This thread has been locked.

If you have a related question, please click the "Ask a related question" button in the top right corner. The newly created question will be automatically linked to this question.

the ZED could not rejoin the ZC after the ZC doing “frequently restart”

Other Parts Discussed in Thread: Z-STACK

Hi all :

there are 5 ZEDs(three of them are enabled power saving,others were not ),and they are all enabled the NV_RESTORE

when they were join the ZC, i doing the “restart” on the ZC。

it means execute belowing code ,(maybe  you can only disable the ZC NV_RESTORE, and do the power restart)

this issue could be happen。

    uint8 pBuf = ZCD_STARTOPT_CLEAR_STATE | ZCD_STARTOPT_CLEAR_CONFIG;
    (void)znp_nv_write(ZCD_NV_STARTUP_OPTION, 0, 1, &pBuf);
    zapPhyReset(zapAppPort);
    return;

when i test 6 times , i found that one of the POWER_SAVING ZED could not rejoin the network (others are OK)

The ZED short address is 0xE059 at the fifth time “restart”

when the ZC finish the sixth time “restart” ,  the 0xE059 could not rejoin the ZC anymore ,

i saw that there is a lot of   “Leave” CMD (which option include  rejoin bit 0x01 and request bit 0x01 ) from ZC to 0xE059。

here  is the log :1234.rar

(Ps:  We could search the 12324 ,it  is the begin of the issue  happen )

and i  wait a long time,  This  ZED could not rejoin the network .

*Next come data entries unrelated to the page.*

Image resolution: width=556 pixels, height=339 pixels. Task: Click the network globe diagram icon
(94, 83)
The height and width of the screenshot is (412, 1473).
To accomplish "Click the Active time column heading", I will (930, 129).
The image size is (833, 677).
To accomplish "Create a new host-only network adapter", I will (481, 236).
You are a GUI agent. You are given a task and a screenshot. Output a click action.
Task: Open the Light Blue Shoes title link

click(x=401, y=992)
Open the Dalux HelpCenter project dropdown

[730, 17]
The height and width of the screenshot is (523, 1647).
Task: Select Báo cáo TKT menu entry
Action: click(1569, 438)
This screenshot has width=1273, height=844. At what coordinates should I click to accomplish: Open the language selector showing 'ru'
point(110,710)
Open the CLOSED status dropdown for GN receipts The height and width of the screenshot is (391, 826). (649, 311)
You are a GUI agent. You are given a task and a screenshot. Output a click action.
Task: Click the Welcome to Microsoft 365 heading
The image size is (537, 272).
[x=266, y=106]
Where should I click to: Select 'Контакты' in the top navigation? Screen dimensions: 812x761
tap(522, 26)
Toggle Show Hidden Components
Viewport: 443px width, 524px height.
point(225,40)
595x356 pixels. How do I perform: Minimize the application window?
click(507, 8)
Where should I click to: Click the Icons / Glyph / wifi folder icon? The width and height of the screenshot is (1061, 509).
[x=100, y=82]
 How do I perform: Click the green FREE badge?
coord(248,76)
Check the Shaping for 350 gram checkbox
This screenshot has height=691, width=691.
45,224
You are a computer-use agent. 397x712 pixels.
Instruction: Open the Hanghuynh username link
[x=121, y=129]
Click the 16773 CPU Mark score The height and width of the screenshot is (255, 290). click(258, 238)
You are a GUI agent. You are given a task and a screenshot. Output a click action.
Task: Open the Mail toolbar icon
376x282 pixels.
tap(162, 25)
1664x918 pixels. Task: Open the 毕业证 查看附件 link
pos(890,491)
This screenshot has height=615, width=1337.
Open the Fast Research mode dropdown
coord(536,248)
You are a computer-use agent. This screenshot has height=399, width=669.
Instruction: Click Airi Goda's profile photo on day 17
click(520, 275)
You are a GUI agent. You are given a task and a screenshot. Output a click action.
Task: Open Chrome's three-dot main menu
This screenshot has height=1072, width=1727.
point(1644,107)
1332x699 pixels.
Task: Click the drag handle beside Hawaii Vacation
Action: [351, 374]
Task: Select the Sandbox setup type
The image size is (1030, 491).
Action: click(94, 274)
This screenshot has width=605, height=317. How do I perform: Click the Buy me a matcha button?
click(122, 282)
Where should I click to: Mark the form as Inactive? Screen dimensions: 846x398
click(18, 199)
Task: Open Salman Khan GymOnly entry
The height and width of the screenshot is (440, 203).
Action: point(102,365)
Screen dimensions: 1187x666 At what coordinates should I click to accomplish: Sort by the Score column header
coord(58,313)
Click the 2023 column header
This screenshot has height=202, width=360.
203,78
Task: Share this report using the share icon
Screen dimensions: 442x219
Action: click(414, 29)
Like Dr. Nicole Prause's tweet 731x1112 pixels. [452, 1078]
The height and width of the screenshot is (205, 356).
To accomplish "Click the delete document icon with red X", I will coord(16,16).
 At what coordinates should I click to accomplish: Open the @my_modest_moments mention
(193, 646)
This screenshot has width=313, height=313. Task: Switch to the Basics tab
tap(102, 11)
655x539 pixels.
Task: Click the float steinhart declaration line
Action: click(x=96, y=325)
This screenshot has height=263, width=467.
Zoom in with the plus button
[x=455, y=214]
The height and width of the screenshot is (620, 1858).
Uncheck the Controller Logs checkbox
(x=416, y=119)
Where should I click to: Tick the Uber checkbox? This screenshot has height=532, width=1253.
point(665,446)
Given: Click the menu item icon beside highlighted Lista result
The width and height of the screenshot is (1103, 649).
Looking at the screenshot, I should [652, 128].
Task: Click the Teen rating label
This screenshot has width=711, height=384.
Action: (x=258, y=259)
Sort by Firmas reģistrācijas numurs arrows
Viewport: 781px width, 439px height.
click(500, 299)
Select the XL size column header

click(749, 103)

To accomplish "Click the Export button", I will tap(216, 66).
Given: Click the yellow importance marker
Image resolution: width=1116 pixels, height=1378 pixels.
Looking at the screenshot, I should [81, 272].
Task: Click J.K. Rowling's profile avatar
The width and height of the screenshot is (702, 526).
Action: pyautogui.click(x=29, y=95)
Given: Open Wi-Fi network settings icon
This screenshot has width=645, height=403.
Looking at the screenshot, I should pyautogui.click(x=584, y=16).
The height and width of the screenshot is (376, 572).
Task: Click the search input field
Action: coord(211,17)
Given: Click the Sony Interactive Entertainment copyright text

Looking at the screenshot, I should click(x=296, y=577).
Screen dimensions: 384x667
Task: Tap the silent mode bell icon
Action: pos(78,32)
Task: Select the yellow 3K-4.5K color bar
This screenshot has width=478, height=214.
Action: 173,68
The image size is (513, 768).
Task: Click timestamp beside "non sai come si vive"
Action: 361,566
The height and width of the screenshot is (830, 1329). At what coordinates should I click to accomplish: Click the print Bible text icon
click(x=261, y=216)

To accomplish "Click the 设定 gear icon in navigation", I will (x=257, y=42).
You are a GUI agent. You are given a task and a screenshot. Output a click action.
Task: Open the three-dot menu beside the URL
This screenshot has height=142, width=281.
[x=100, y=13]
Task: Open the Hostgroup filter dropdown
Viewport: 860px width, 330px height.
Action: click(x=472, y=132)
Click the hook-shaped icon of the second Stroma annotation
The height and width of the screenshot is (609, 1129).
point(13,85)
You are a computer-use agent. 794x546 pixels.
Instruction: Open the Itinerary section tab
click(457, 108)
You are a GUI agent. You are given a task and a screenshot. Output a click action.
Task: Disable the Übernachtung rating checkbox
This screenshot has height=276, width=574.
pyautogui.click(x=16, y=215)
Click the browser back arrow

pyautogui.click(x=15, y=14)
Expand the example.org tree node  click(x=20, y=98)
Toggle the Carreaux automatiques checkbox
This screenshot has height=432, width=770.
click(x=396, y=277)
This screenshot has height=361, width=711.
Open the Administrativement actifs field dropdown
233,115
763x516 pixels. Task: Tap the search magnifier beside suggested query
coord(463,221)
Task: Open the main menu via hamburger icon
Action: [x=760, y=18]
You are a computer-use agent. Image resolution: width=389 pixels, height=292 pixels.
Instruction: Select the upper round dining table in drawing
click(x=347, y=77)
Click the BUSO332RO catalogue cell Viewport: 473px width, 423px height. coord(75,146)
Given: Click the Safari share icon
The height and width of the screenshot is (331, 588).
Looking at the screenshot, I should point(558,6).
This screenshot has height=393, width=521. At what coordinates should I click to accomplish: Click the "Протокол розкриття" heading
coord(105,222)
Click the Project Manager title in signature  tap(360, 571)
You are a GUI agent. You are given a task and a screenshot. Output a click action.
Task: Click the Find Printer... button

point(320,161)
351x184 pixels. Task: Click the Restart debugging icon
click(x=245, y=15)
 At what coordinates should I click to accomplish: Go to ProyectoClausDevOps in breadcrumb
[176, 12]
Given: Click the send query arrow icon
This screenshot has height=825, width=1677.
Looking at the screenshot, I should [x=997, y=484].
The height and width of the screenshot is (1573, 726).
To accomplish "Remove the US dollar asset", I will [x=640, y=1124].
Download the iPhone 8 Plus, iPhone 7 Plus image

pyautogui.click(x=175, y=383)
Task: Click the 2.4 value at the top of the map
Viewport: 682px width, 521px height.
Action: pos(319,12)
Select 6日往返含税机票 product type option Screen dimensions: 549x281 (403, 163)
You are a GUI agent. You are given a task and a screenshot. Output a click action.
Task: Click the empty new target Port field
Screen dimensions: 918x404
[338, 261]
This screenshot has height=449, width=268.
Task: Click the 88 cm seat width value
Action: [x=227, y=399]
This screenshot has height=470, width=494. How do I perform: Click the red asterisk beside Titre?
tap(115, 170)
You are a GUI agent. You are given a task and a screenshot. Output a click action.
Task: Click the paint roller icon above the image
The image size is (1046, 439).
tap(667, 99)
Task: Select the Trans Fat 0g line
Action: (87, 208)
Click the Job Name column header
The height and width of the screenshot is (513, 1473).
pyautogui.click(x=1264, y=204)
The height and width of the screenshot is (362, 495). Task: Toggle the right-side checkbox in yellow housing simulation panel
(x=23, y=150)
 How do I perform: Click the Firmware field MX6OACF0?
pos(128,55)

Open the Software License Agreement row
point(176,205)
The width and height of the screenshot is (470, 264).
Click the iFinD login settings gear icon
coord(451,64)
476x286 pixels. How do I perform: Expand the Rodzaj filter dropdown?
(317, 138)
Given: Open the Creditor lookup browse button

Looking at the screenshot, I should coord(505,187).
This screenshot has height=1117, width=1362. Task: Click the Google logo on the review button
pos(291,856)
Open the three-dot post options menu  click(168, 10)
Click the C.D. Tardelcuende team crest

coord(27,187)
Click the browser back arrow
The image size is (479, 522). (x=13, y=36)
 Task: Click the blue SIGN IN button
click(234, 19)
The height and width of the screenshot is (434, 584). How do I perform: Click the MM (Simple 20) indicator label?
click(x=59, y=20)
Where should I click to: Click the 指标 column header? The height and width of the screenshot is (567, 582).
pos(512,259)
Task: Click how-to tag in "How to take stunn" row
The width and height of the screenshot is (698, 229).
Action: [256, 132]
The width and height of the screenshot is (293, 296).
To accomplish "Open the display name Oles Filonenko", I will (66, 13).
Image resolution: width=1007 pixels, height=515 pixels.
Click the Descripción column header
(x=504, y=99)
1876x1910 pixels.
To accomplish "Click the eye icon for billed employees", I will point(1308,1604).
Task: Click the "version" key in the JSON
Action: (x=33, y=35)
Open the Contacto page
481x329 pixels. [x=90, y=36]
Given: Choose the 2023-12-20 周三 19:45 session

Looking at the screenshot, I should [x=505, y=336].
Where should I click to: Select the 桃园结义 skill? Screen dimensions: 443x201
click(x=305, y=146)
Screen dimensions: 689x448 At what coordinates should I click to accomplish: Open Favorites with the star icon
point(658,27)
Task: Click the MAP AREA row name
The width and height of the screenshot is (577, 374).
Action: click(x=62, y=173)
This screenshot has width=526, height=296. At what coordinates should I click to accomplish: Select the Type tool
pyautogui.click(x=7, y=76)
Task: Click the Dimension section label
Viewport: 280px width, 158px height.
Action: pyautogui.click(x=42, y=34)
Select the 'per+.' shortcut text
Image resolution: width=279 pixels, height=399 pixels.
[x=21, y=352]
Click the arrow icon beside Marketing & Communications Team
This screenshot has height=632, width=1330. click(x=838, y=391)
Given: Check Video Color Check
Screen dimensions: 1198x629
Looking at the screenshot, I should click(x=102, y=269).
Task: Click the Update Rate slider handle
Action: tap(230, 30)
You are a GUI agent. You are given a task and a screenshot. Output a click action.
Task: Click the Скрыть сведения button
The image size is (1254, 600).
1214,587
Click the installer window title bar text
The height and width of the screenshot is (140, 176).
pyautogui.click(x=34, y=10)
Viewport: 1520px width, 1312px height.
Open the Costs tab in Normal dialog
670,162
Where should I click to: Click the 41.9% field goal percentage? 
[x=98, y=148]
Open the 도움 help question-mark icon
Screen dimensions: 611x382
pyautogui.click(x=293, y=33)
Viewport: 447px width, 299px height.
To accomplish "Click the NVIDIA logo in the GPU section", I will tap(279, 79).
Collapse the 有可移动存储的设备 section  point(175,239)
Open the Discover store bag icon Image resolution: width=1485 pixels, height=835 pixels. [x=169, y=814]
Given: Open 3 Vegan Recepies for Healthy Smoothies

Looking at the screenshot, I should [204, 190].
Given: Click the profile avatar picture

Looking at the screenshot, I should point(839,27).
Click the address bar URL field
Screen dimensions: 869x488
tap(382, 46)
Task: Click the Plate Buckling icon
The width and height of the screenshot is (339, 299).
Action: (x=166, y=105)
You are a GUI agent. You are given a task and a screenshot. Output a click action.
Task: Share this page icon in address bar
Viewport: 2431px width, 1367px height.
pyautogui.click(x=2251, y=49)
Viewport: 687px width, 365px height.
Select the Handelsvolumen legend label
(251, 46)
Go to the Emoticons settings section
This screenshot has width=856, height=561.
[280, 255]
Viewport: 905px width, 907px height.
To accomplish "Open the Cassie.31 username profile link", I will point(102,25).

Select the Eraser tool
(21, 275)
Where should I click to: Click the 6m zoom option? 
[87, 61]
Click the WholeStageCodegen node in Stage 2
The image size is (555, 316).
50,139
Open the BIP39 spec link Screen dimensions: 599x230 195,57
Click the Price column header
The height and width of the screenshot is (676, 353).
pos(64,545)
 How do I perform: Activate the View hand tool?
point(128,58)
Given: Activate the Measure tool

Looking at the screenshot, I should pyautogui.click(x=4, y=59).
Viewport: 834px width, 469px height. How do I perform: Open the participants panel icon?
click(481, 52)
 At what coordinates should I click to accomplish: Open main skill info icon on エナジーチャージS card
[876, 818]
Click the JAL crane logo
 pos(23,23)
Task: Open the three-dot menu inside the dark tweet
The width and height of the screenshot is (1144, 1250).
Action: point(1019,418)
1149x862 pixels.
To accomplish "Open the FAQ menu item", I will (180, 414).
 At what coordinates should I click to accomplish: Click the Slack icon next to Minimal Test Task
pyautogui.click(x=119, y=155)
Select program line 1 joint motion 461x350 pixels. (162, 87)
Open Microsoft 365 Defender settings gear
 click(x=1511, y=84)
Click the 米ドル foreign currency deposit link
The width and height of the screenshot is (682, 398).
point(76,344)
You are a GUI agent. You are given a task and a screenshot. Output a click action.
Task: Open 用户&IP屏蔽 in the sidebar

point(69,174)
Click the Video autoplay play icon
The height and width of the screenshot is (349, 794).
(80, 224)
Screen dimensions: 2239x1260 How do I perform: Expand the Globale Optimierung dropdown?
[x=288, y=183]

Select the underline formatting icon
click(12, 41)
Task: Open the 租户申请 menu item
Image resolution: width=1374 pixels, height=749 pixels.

so  i  power off the ZED and then power on,  but  it also  could not be  rejoin ,

then  i  turn on the permit join of the ZC,  i saw that  the ZED could rejoin success by  using a new short address 0xBB05

so  what is the cause of this issue?

why does othere  ZED could rejoin success ???

BR!

 

  • What version of Z-Stack are you using and did you change any compilation flags on the coordinator or the end devices? I tried reproducing your issue on 4 (1 ZC, 3 ZED) devices with Z-Stack Home 1.2.2a + all default flags except with NV_RESTORE and NV_INIT on all devices, 2 end devices with POWER_SAVINGS and 1 without, but I did not experience the same problems as you. Every time I reset ZC + cleared NV, all ZEDs successfully rejoined the ZC on a new PAN with the same short addresses.

    If you can be more specific about your setup I can try to reproduce the issue again.
  • zstack Home 1.2.2a  

    ZC (using ZNP project) compile flag:

    ZC_Complie_flag.rar

    ZED POWER SAVING flag:

    ZED_POWSAVING_Complie_flag.rar

    ZED without PowerSaving flag:

    ZED_WithoutPSAVING_Complieflag.rar

    does Z-stack Home1.2.2a have been correct below bug ?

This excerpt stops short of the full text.